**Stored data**
<<<<

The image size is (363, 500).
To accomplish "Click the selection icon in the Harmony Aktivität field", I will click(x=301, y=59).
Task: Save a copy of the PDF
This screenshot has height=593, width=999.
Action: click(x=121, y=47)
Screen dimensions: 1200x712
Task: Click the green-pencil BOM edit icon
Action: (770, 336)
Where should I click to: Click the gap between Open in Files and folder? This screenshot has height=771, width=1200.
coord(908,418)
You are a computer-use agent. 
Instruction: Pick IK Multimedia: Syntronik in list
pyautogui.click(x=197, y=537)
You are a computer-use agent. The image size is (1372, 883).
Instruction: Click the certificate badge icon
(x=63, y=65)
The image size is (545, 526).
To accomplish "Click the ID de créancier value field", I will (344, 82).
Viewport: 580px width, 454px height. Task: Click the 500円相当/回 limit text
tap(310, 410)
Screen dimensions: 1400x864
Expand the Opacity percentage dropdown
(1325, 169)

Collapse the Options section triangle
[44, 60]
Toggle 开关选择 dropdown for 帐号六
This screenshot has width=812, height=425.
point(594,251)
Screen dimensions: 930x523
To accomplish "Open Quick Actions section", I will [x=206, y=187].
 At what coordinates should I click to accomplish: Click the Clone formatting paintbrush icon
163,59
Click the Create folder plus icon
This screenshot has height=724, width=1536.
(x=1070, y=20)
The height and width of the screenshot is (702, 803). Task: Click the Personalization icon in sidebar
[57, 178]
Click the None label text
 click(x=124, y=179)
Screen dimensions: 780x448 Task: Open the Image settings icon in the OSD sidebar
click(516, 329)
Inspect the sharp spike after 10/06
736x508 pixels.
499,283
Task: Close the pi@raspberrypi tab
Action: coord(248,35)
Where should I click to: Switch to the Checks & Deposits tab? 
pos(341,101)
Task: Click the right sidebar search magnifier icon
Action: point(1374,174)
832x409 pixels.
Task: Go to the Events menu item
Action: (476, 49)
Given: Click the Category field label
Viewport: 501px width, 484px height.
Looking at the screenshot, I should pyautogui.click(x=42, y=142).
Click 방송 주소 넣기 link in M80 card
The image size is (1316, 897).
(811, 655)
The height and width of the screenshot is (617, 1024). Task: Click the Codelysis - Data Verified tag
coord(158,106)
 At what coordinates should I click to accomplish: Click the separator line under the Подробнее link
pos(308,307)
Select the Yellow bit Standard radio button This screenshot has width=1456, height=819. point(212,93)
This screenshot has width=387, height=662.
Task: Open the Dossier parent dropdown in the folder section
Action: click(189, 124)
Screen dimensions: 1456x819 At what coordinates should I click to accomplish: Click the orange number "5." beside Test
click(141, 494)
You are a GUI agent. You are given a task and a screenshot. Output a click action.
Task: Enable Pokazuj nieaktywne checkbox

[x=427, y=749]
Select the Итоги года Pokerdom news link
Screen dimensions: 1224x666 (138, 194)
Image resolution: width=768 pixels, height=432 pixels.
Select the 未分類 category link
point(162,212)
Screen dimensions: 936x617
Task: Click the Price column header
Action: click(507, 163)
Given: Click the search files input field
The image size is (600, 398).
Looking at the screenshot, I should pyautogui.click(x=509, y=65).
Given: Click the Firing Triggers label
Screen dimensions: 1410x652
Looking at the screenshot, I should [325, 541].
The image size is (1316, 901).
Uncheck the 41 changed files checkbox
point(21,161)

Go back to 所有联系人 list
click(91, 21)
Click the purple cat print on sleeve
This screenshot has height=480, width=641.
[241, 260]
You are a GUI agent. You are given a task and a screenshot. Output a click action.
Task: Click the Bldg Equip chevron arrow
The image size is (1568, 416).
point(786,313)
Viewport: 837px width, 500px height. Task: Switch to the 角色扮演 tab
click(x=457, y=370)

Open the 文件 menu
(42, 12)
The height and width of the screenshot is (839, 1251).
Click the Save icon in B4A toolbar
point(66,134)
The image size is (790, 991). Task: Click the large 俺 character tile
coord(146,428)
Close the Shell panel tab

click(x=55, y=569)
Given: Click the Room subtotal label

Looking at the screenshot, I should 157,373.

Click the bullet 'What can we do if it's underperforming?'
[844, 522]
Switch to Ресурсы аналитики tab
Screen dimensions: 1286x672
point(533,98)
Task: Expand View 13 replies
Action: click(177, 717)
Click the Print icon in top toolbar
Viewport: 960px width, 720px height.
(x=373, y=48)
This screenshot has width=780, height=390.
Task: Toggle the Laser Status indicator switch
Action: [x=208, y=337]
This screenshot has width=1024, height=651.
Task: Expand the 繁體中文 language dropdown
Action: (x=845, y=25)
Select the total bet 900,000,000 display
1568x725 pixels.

>>>>

**TASK TO COMPLETE**
What you return must match the records above exactly, line for line.

**WRITTEN RESPONSE**
The image size is (363, 500).
To accomplish "Click the selection icon in the Harmony Aktivität field", I will click(x=301, y=59).
Task: Save a copy of the PDF
This screenshot has height=593, width=999.
Action: click(x=121, y=47)
Screen dimensions: 1200x712
Task: Click the green-pencil BOM edit icon
Action: (770, 336)
Where should I click to: Click the gap between Open in Files and folder? This screenshot has height=771, width=1200.
coord(908,418)
You are a computer-use agent. 
Instruction: Pick IK Multimedia: Syntronik in list
pyautogui.click(x=197, y=537)
You are a computer-use agent. The image size is (1372, 883).
Instruction: Click the certificate badge icon
(x=63, y=65)
The image size is (545, 526).
To accomplish "Click the ID de créancier value field", I will (344, 82).
Viewport: 580px width, 454px height. Task: Click the 500円相当/回 limit text
tap(310, 410)
Screen dimensions: 1400x864
Expand the Opacity percentage dropdown
(1325, 169)

Collapse the Options section triangle
[44, 60]
Toggle 开关选择 dropdown for 帐号六
This screenshot has width=812, height=425.
point(594,251)
Screen dimensions: 930x523
To accomplish "Open Quick Actions section", I will [x=206, y=187].
 At what coordinates should I click to accomplish: Click the Clone formatting paintbrush icon
163,59
Click the Create folder plus icon
This screenshot has height=724, width=1536.
(x=1070, y=20)
The height and width of the screenshot is (702, 803). Task: Click the Personalization icon in sidebar
[57, 178]
Click the None label text
 click(x=124, y=179)
Screen dimensions: 780x448 Task: Open the Image settings icon in the OSD sidebar
click(516, 329)
Inspect the sharp spike after 10/06
736x508 pixels.
499,283
Task: Close the pi@raspberrypi tab
Action: coord(248,35)
Where should I click to: Switch to the Checks & Deposits tab? 
pos(341,101)
Task: Click the right sidebar search magnifier icon
Action: point(1374,174)
832x409 pixels.
Task: Go to the Events menu item
Action: (476, 49)
Given: Click the Category field label
Viewport: 501px width, 484px height.
Looking at the screenshot, I should pyautogui.click(x=42, y=142).
Click 방송 주소 넣기 link in M80 card
The image size is (1316, 897).
(811, 655)
The height and width of the screenshot is (617, 1024). Task: Click the Codelysis - Data Verified tag
coord(158,106)
 At what coordinates should I click to accomplish: Click the separator line under the Подробнее link
pos(308,307)
Select the Yellow bit Standard radio button This screenshot has width=1456, height=819. point(212,93)
This screenshot has width=387, height=662.
Task: Open the Dossier parent dropdown in the folder section
Action: click(189, 124)
Screen dimensions: 1456x819 At what coordinates should I click to accomplish: Click the orange number "5." beside Test
click(141, 494)
You are a GUI agent. You are given a task and a screenshot. Output a click action.
Task: Enable Pokazuj nieaktywne checkbox

[x=427, y=749]
Select the Итоги года Pokerdom news link
Screen dimensions: 1224x666 (138, 194)
Image resolution: width=768 pixels, height=432 pixels.
Select the 未分類 category link
point(162,212)
Screen dimensions: 936x617
Task: Click the Price column header
Action: click(507, 163)
Given: Click the search files input field
The image size is (600, 398).
Looking at the screenshot, I should pyautogui.click(x=509, y=65).
Given: Click the Firing Triggers label
Screen dimensions: 1410x652
Looking at the screenshot, I should [325, 541].
The image size is (1316, 901).
Uncheck the 41 changed files checkbox
point(21,161)

Go back to 所有联系人 list
click(91, 21)
Click the purple cat print on sleeve
This screenshot has height=480, width=641.
[241, 260]
You are a GUI agent. You are given a task and a screenshot. Output a click action.
Task: Click the Bldg Equip chevron arrow
The image size is (1568, 416).
point(786,313)
Viewport: 837px width, 500px height. Task: Switch to the 角色扮演 tab
click(x=457, y=370)

Open the 文件 menu
(42, 12)
The height and width of the screenshot is (839, 1251).
Click the Save icon in B4A toolbar
point(66,134)
The image size is (790, 991). Task: Click the large 俺 character tile
coord(146,428)
Close the Shell panel tab

click(x=55, y=569)
Given: Click the Room subtotal label

Looking at the screenshot, I should 157,373.

Click the bullet 'What can we do if it's underperforming?'
[844, 522]
Switch to Ресурсы аналитики tab
Screen dimensions: 1286x672
point(533,98)
Task: Expand View 13 replies
Action: click(177, 717)
Click the Print icon in top toolbar
Viewport: 960px width, 720px height.
(x=373, y=48)
This screenshot has width=780, height=390.
Task: Toggle the Laser Status indicator switch
Action: [x=208, y=337]
This screenshot has width=1024, height=651.
Task: Expand the 繁體中文 language dropdown
Action: (x=845, y=25)
Select the total bet 900,000,000 display
1568x725 pixels.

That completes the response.